Saved entries
==============================

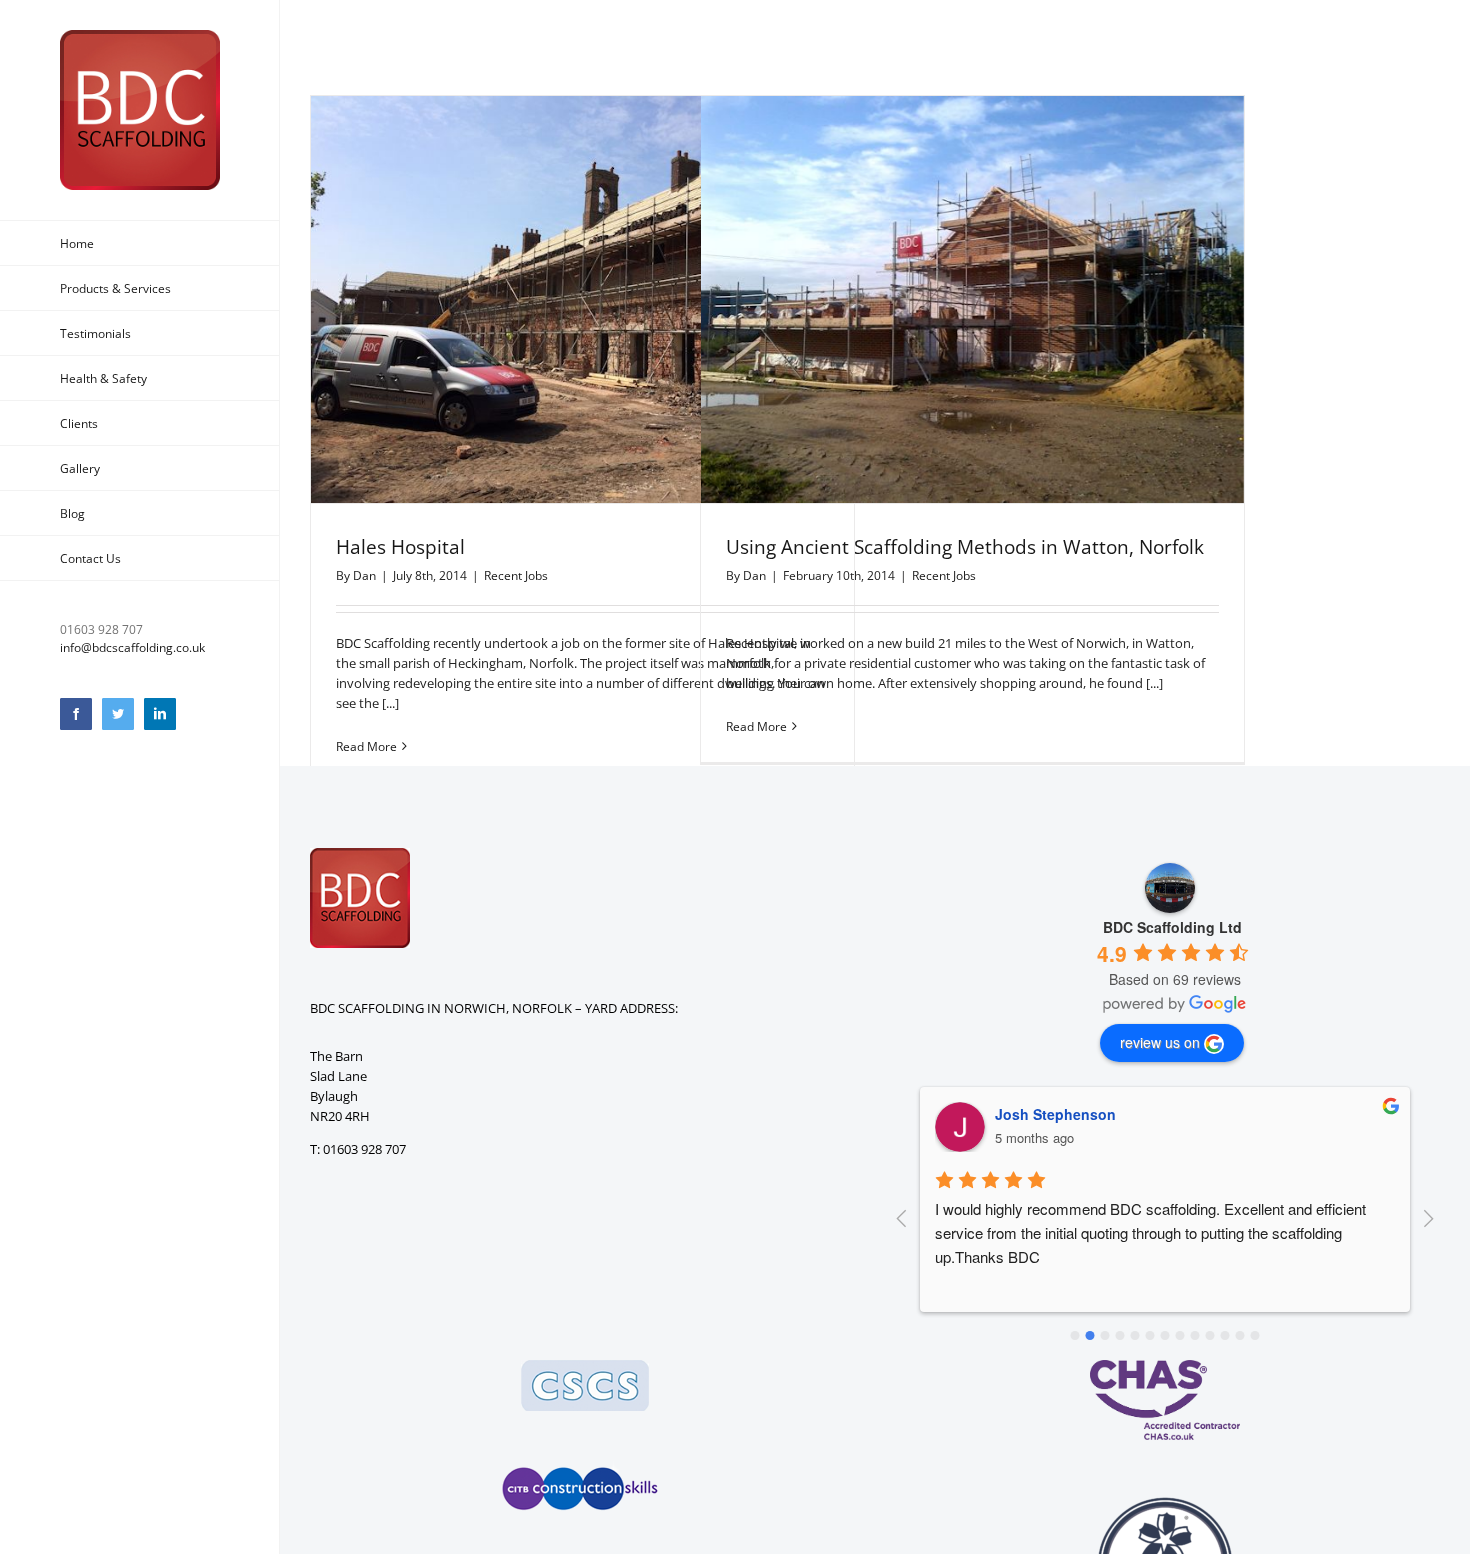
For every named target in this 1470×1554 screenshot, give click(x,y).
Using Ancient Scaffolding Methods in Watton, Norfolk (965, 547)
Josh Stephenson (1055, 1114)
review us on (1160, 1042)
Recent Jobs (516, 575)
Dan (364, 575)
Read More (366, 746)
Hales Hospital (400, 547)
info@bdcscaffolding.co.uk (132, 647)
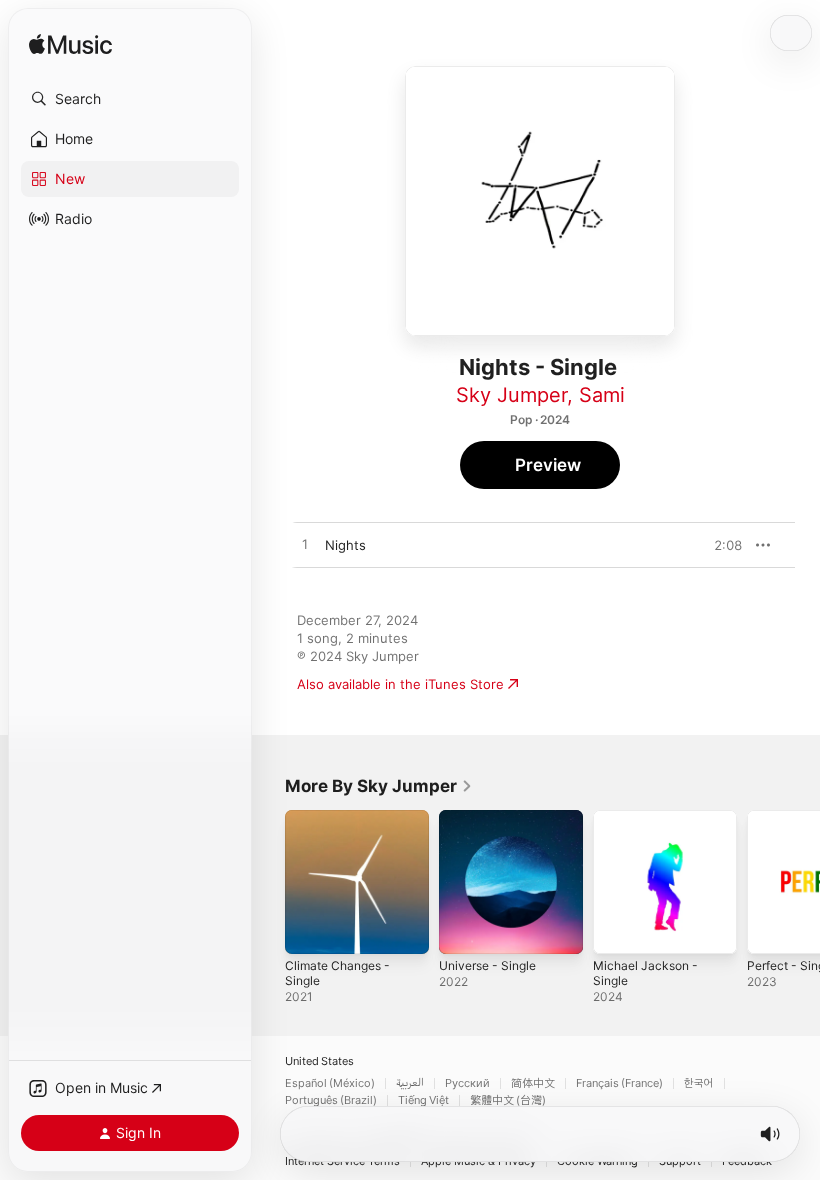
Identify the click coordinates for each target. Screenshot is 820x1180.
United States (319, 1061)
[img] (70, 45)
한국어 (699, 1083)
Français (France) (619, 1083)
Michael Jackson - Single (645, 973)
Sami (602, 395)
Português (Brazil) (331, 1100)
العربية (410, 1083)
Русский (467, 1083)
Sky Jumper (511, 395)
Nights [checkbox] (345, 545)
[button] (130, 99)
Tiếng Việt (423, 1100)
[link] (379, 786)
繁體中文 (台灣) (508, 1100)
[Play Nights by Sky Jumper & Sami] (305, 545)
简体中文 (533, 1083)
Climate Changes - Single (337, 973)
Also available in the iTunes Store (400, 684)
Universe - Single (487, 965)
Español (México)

==============================

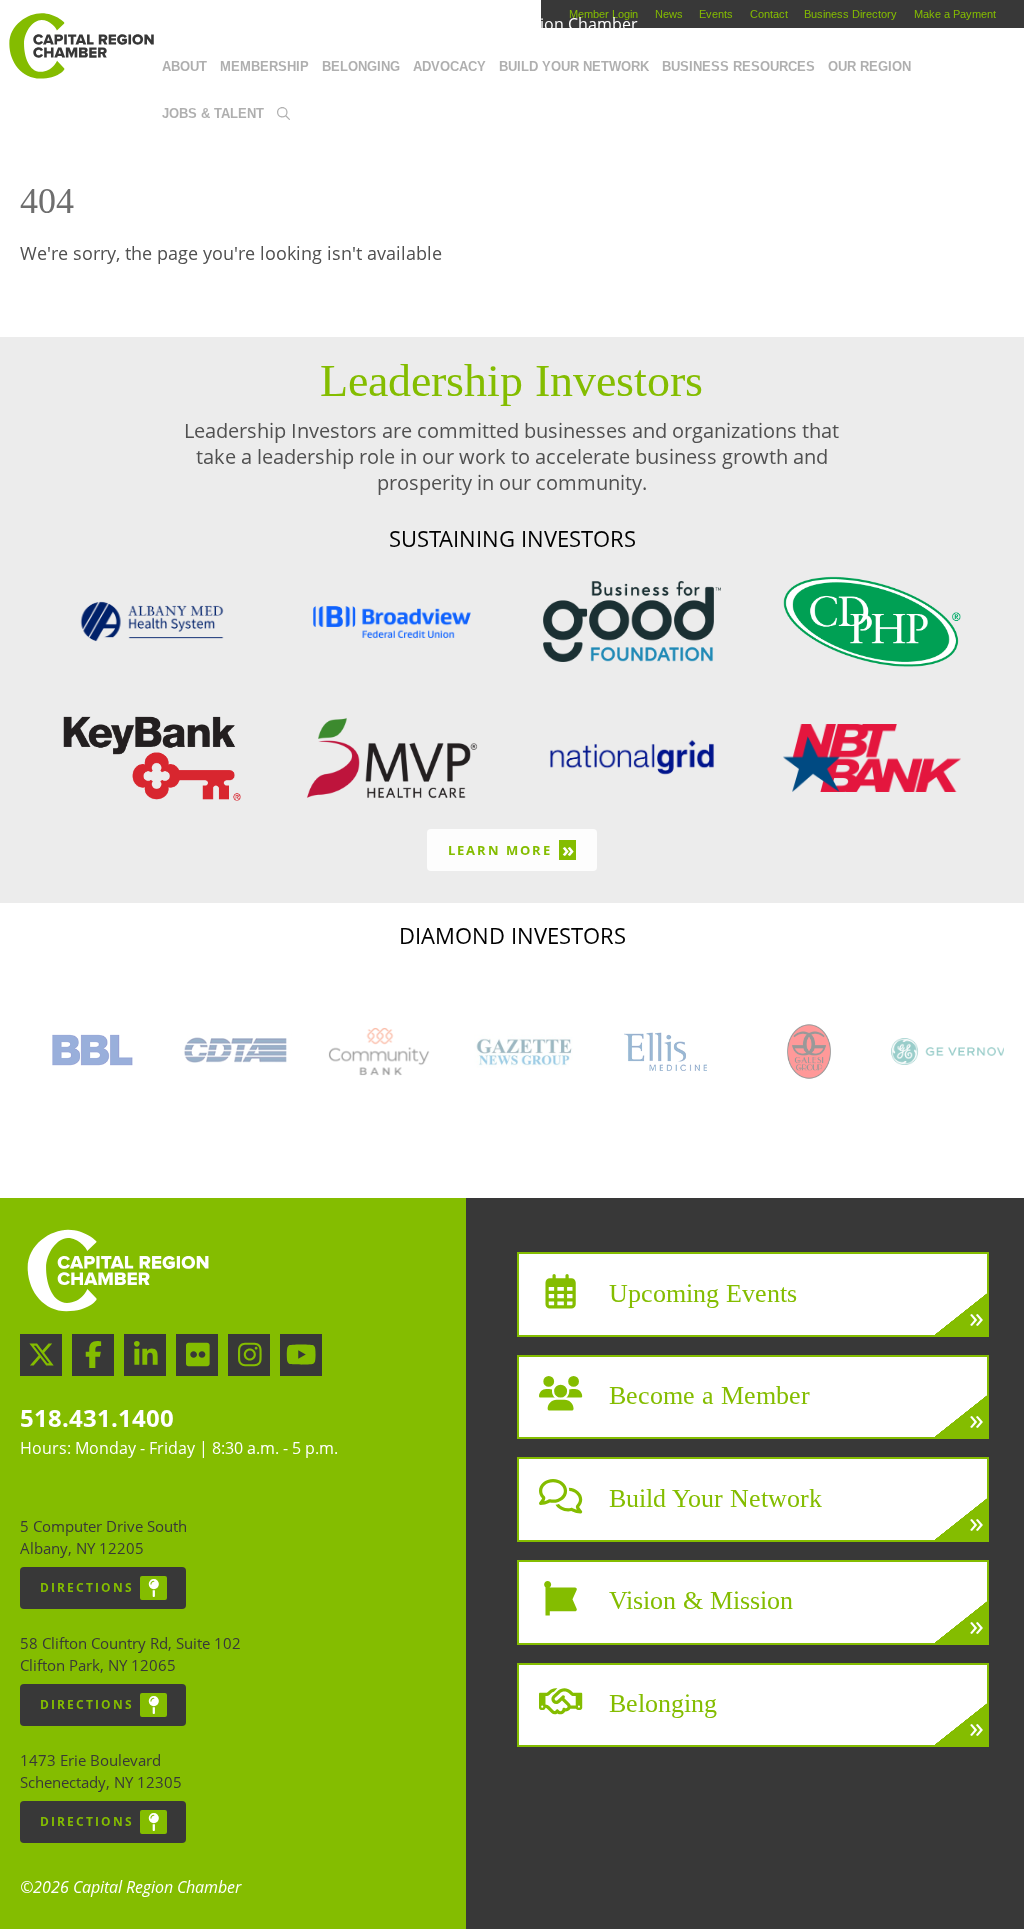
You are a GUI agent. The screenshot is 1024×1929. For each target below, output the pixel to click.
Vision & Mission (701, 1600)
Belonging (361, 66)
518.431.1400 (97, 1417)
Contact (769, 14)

==============================

**WHAT IS EXPECTED**
Return word for word the lines above from the line with "Português (Brazil) (331, 1100)" to the line with "Español (México)", including both and leaving out all others.

**THE COMPLETED TASK**
Português (Brazil) (331, 1100)
العربية (410, 1083)
Русский (467, 1083)
Sky Jumper (511, 395)
Nights [checkbox] (345, 545)
[button] (130, 99)
Tiếng Việt (423, 1100)
[link] (379, 786)
繁體中文 (台灣) (508, 1100)
[Play Nights by Sky Jumper & Sami] (305, 545)
简体中文 (533, 1083)
Climate Changes - Single (337, 973)
Also available in the iTunes Store (400, 684)
Universe - Single (487, 965)
Español (México)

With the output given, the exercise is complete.